Ouabain is a glycoside for the heart and, in lesser doses, it can be utilized to treat hypotension as well as some arrhythmias.
It works by blocking the Na/K-ATPase, which is also known as the sodium-potassium-ion pump.
However, modifications to the alpha-subunit Na+/K+-ATPase, through amino acid substitutions were observed on specific species. Specifically the herbivore-insect species which have led to resistance to toxins.
This substance has been classified a highly dangerous chemical throughout the United States as defined in Section 302 of the U.S.

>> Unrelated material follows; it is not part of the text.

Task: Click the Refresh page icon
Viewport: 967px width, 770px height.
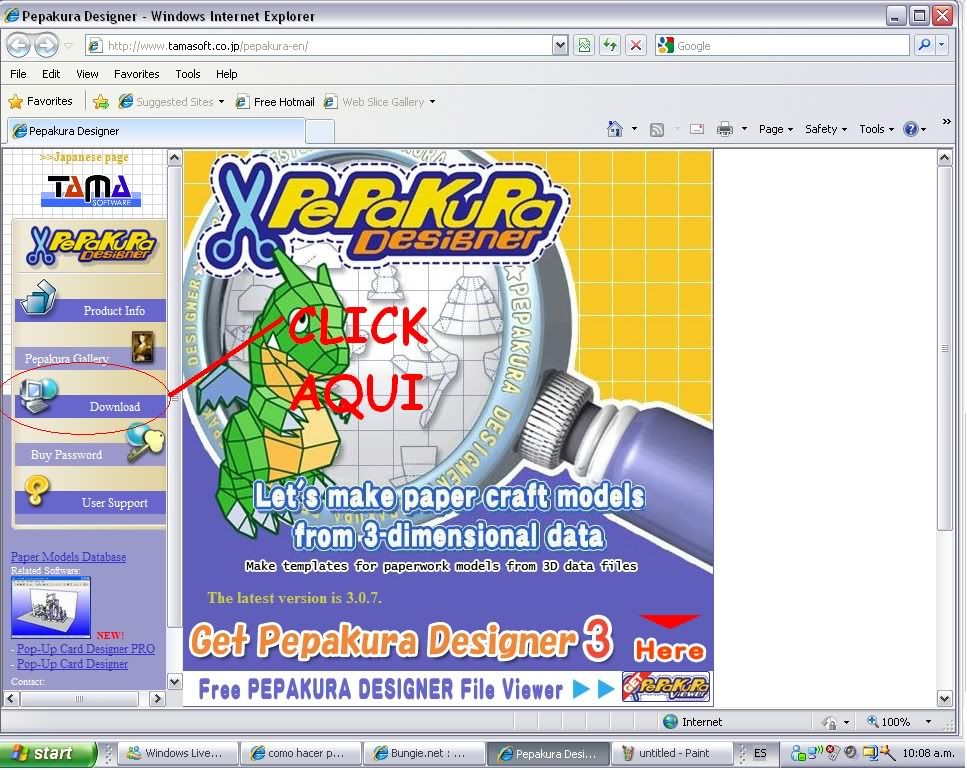Action: coord(609,45)
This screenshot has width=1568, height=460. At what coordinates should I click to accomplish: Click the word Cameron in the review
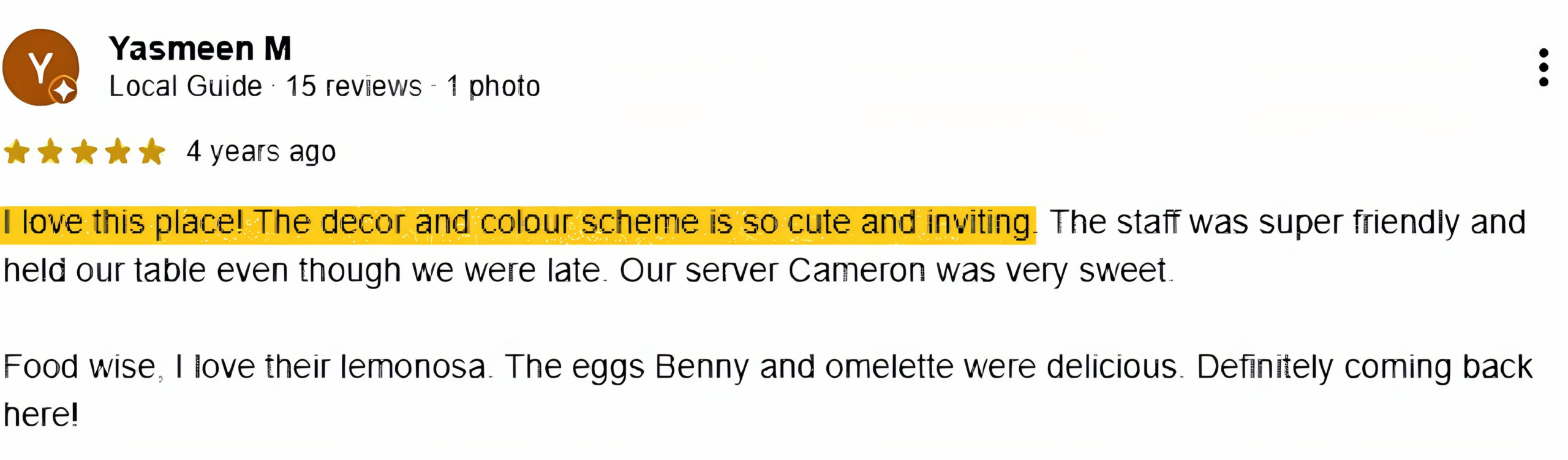click(856, 270)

Emergency Planning and Community Right-to-Know Act (42 U.S.C. 11002) and is subject to stringent reporting requirements by all facilities that manufacture, store, or utilize it in large quantities.
ouabain
Sources
Ouabain is located in the roots stems, leaves, as well as the seeds of Acokanthera Schimperi and Strophanthus Gracious plants Both are indigenous to the eastern part of Africa.
Mechanism of action
Ouabain is a glycoside in the heart which acts by inhibiting sodium-potassium ion-pump (but it’s not selective). Once the ouabain has bound to this enzyme, it ceases functioning, leading to an increase in intracellular sodium.

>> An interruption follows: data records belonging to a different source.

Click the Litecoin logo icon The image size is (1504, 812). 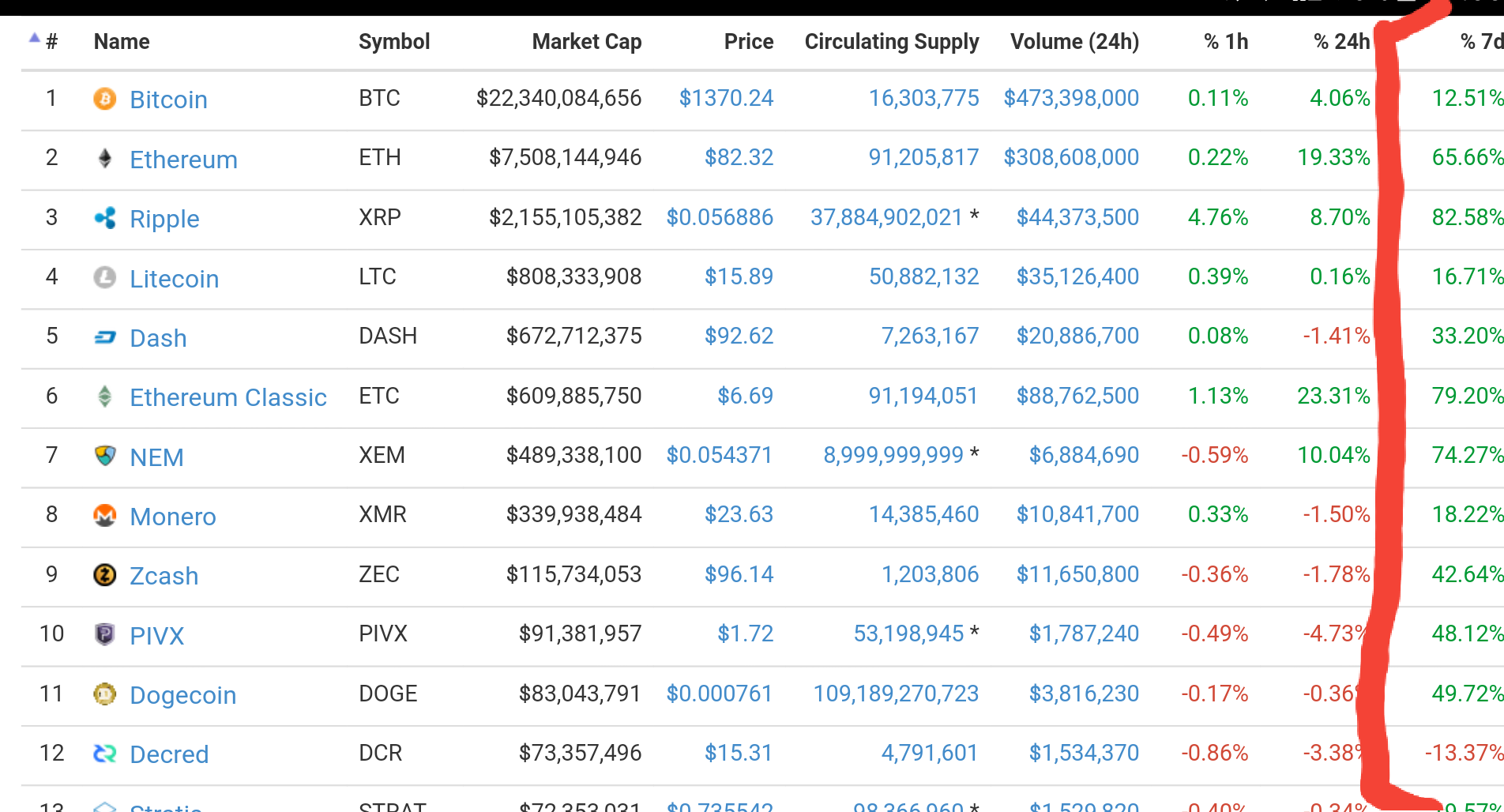tap(104, 277)
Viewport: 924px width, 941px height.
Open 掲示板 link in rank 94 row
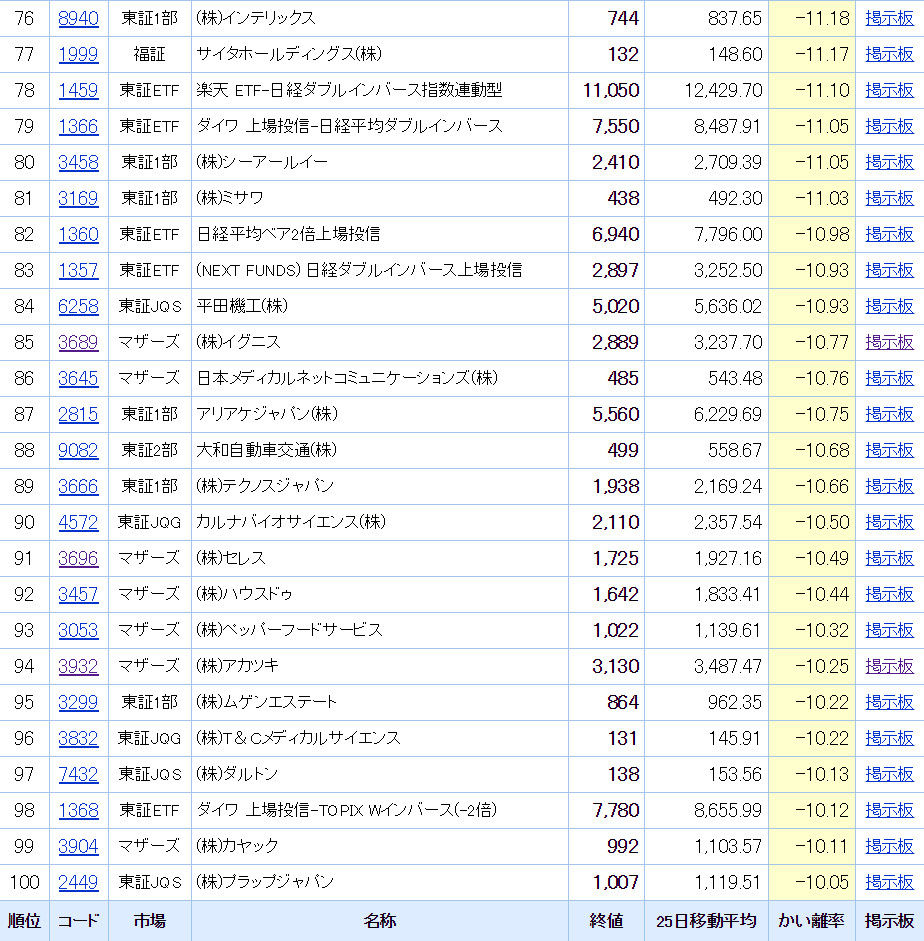[x=889, y=667]
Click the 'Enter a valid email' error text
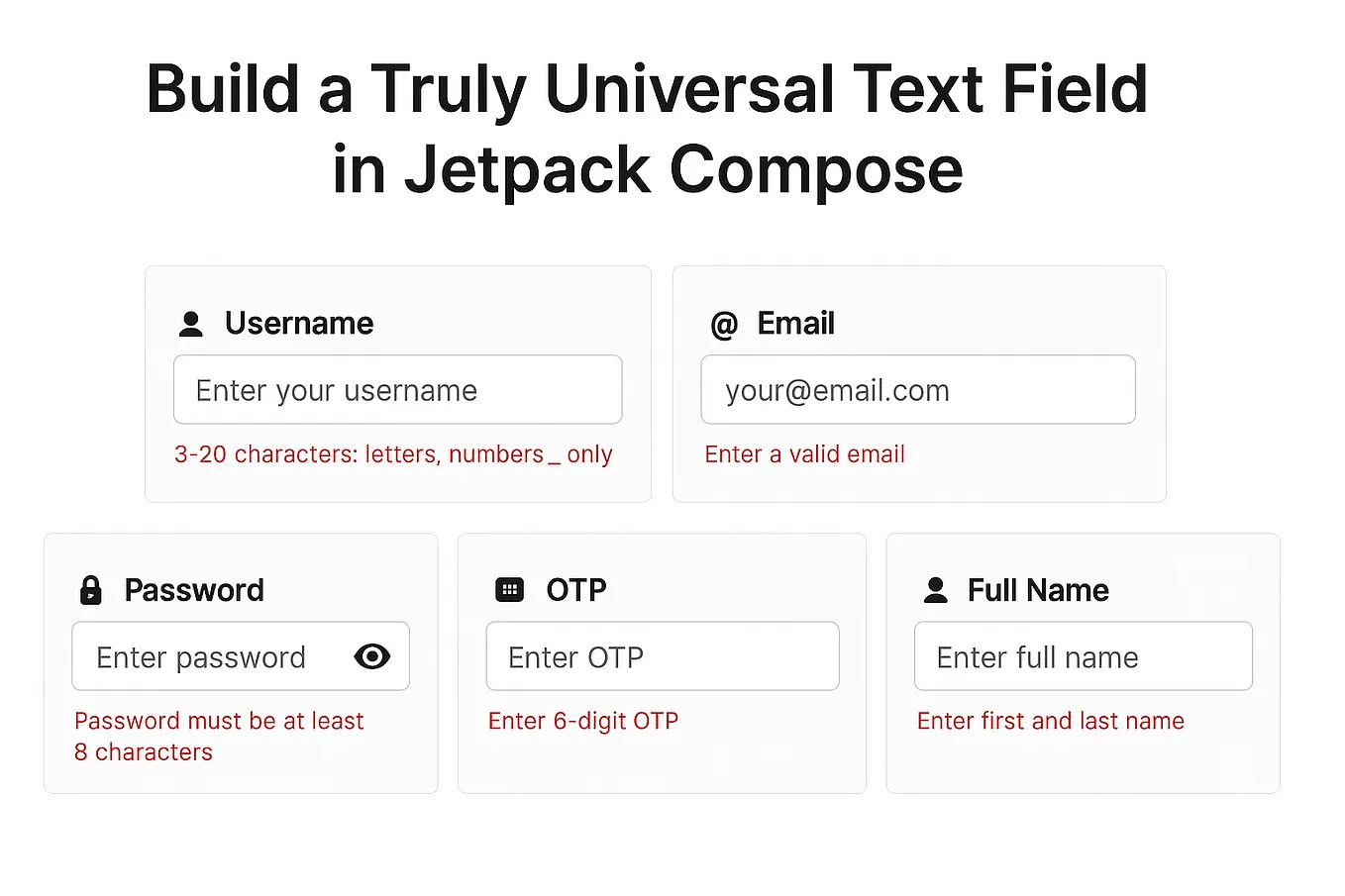1345x896 pixels. 805,454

This rise in intracellular sodium diminishes the function. That the sodium calcium exchanger (NCX) that pump one calcium ion out the cell, and three sodium ions into cells down the gradient of their concentration.

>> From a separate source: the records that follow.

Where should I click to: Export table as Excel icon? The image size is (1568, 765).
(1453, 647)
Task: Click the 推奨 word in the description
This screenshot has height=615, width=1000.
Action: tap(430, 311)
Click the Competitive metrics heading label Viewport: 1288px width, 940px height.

This is why the decrease in the gradient of concentration of sodium in the cell. Which happens when the Na/K-ATPase enzyme is blocked hinders the capability to allow the NCX to perform its function.
This causes an increase in intracellular calcium. This leads to increased cardiac contractility as well as an increase in the cardiac vagal tone. The changes in ionic gradients that are caused by ouabain may alter the voltage of the membranes of cells, resulting in arrhythmias of the heart.
The signs
A high dose of ouabain may be identified by the appearance of these symptoms. That include rapid twitching in the chest and neck muscles breathing distress, an increase and irregular heartbeat, increase in blood pressureand convulsions wheezing and clicking, as well as gasping rattle.
The cause of death is cardiac arrest.
Toxicology
Ouabain is a very toxic chemical with an LD50 that is 5 mg/kg it is administered in rodents’ stomachs.
But, it is not bioavailable and is not well absorbed by the digestive tract. As most of the oral dose is eliminated. Injecting it intravenously results in higher available levels and has been demonstrated to reduce levels of LD50 by 2.2 mg/kg, even in rodents.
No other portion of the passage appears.